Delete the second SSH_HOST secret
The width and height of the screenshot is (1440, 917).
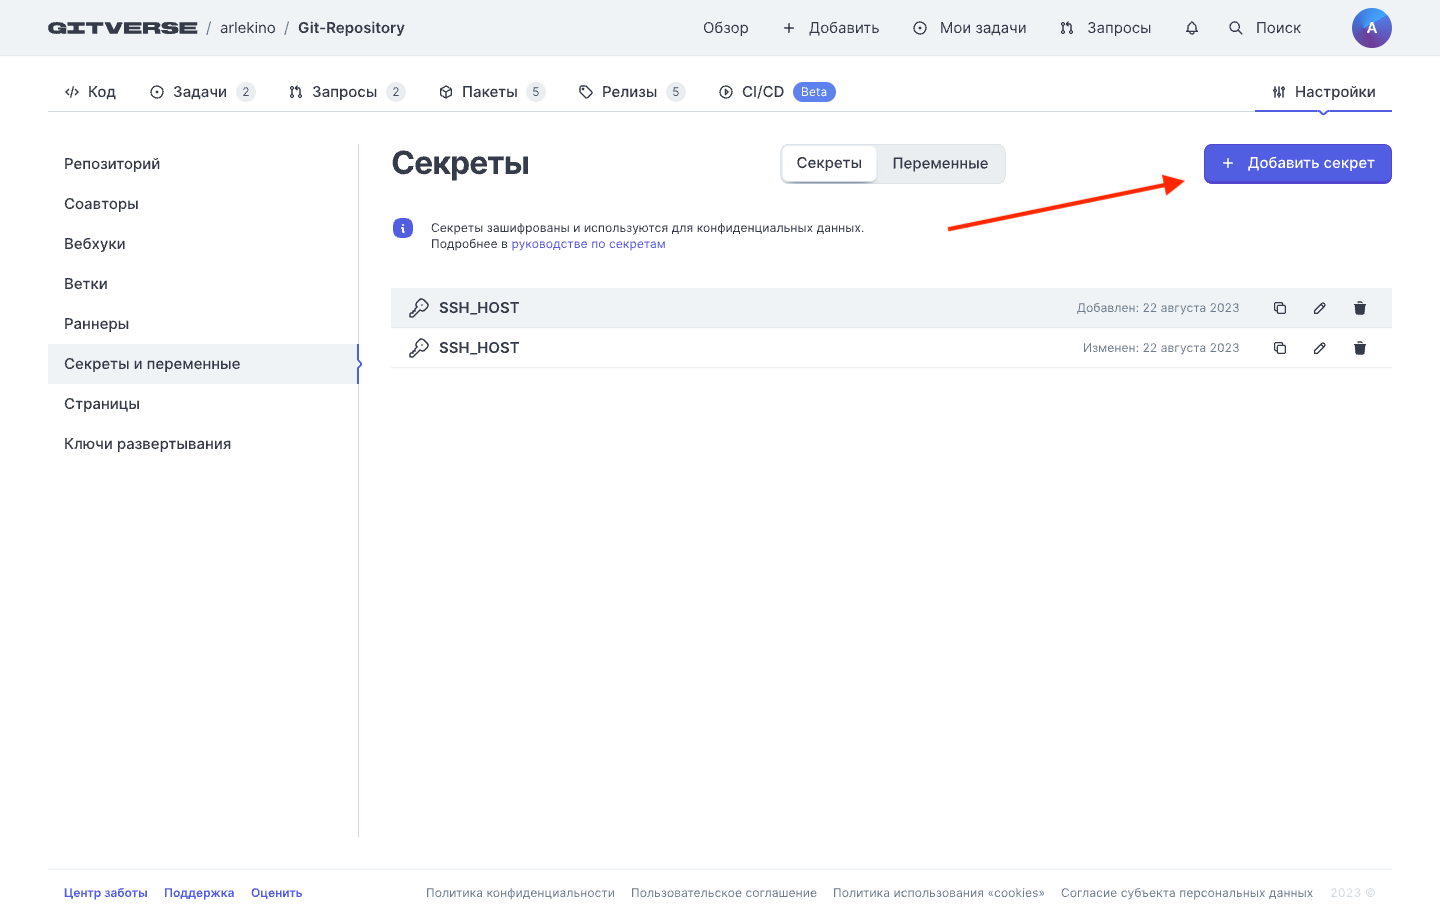[x=1360, y=348]
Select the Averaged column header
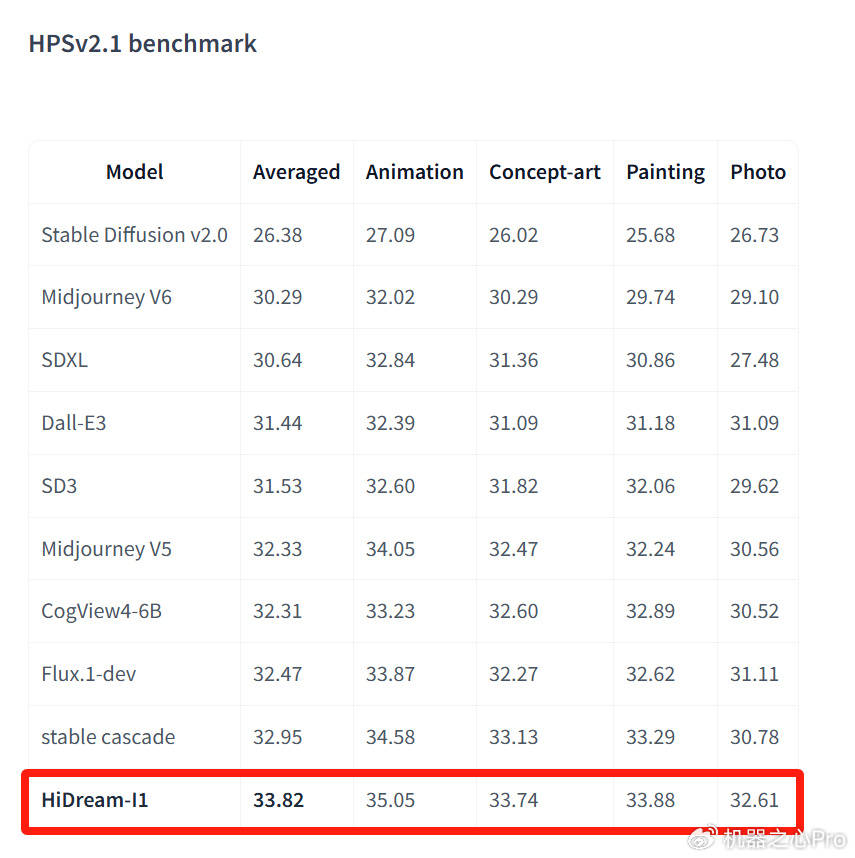The image size is (855, 858). pyautogui.click(x=296, y=172)
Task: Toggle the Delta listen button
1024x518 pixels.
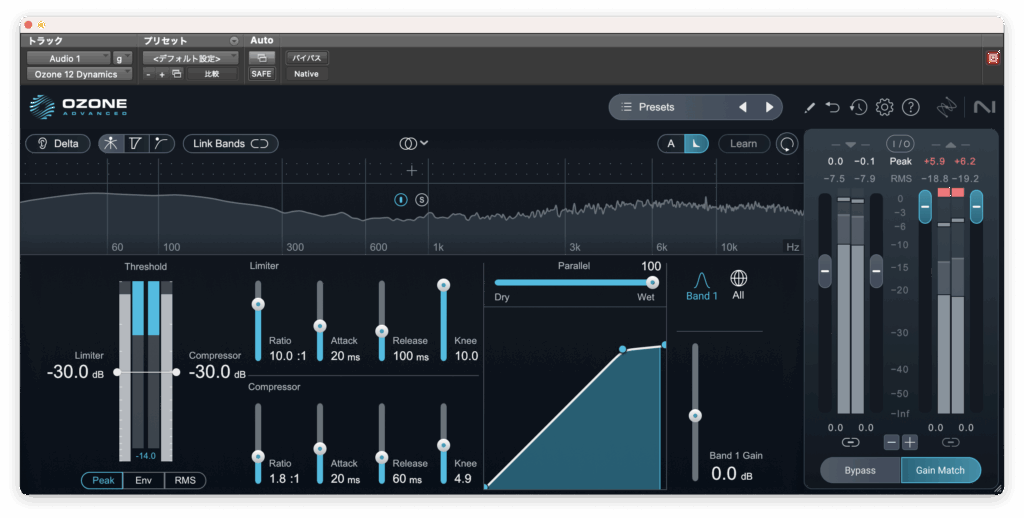Action: click(x=57, y=143)
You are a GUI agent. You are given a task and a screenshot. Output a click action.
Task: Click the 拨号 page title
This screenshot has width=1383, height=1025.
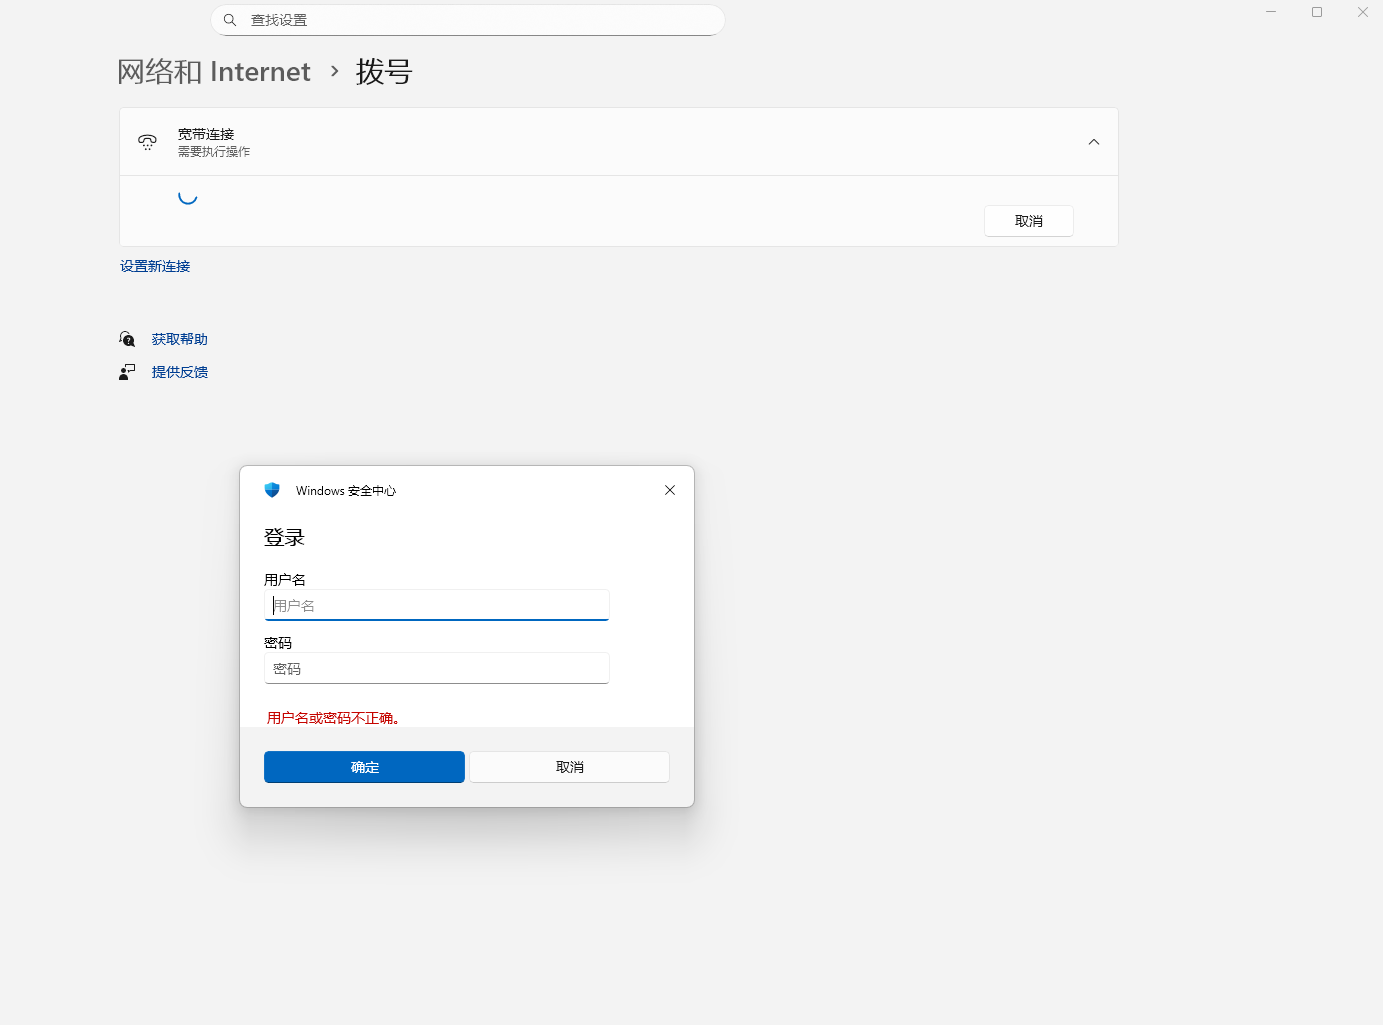(384, 71)
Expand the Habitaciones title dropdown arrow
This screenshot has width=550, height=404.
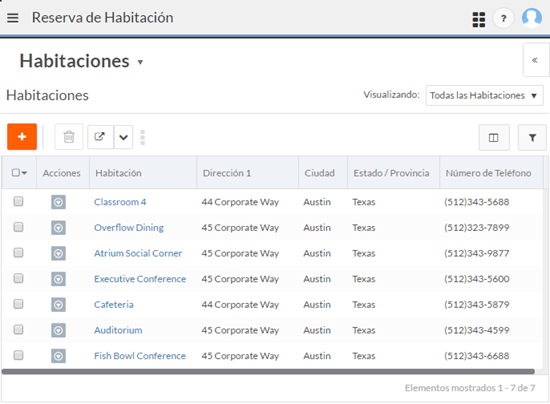[x=140, y=62]
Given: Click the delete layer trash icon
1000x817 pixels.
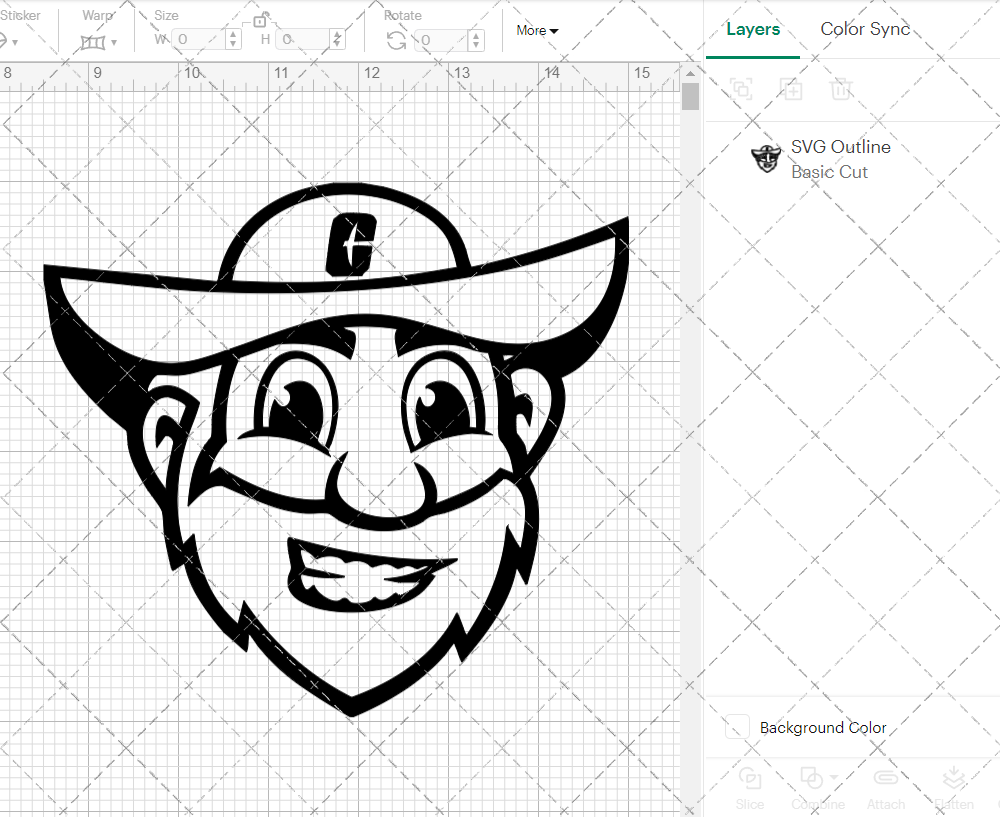Looking at the screenshot, I should (842, 89).
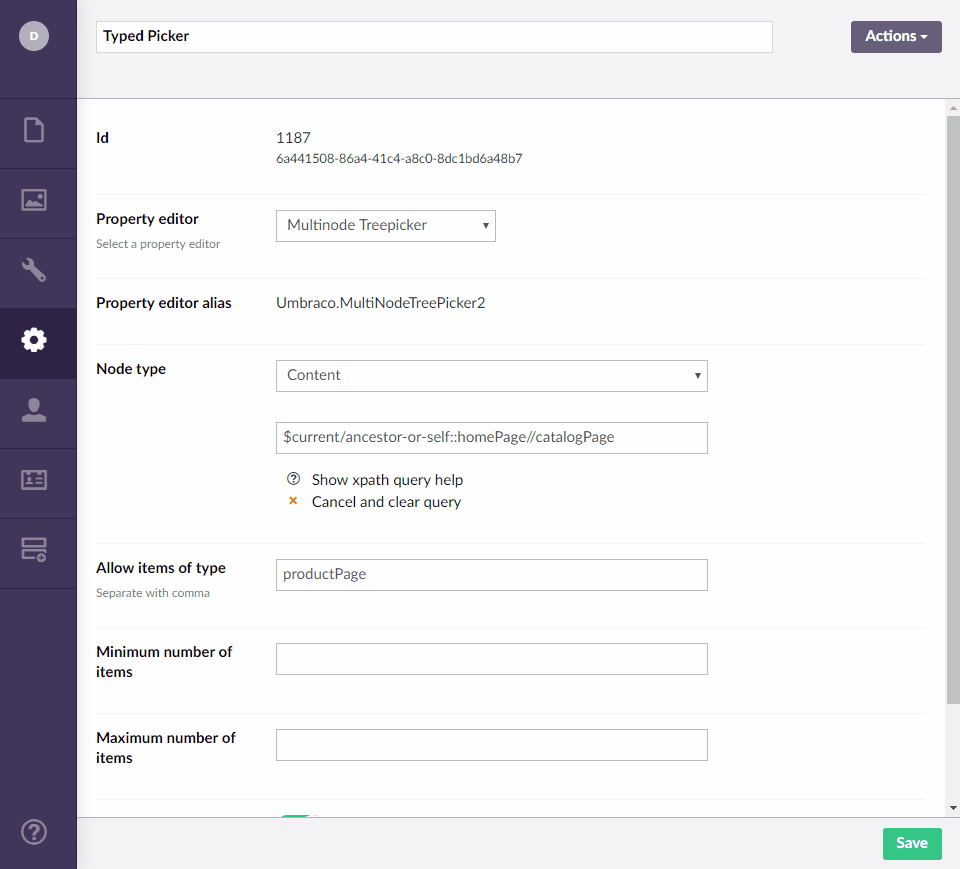Viewport: 960px width, 869px height.
Task: Select the Settings wrench icon
Action: click(x=35, y=270)
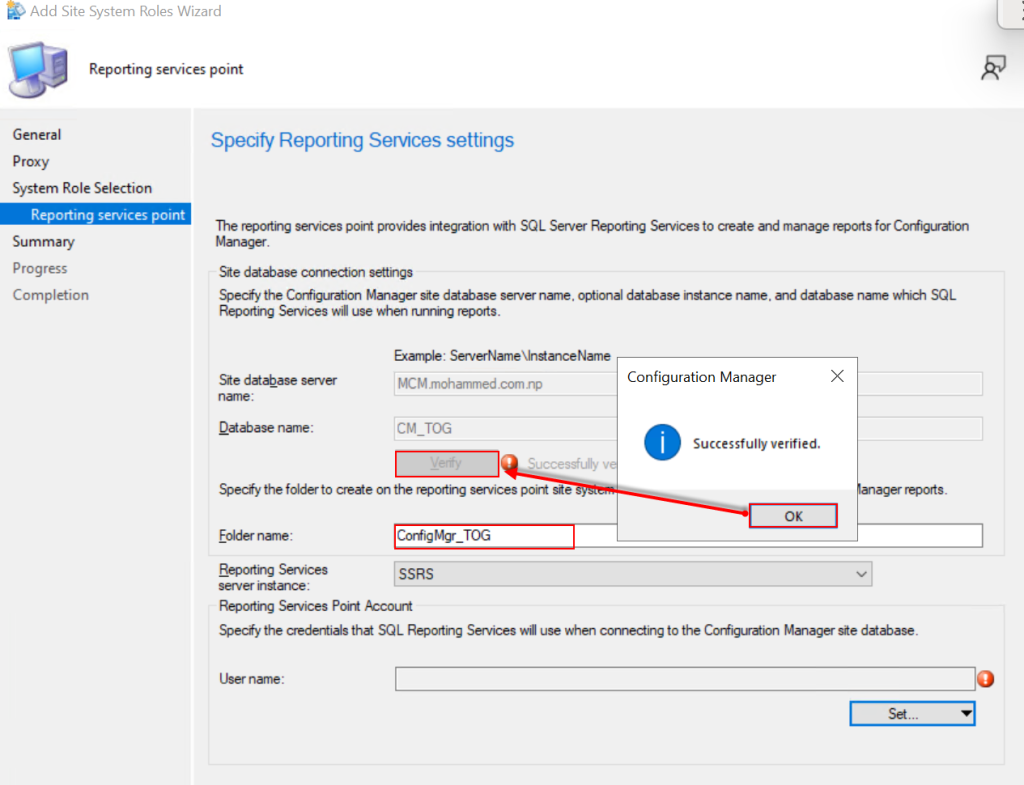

→ DIRECTIVE
Reproduce the items word for word, from the line containing "You are a GUI" through the end of the items, and omit the pictures.

→ CORRECT OUTPUT
You are a GUI agent. You are given a task and a screenshot. Output a click action.
Task: Click the 拨号 page title
This screenshot has width=1383, height=1025.
(384, 71)
Expand the Habitaciones title dropdown arrow
This screenshot has width=550, height=404.
[x=140, y=62]
Given: Click the delete layer trash icon
1000x817 pixels.
Looking at the screenshot, I should (842, 89).
Viewport: 960px width, 869px height.
Task: Select the Settings wrench icon
Action: click(x=35, y=270)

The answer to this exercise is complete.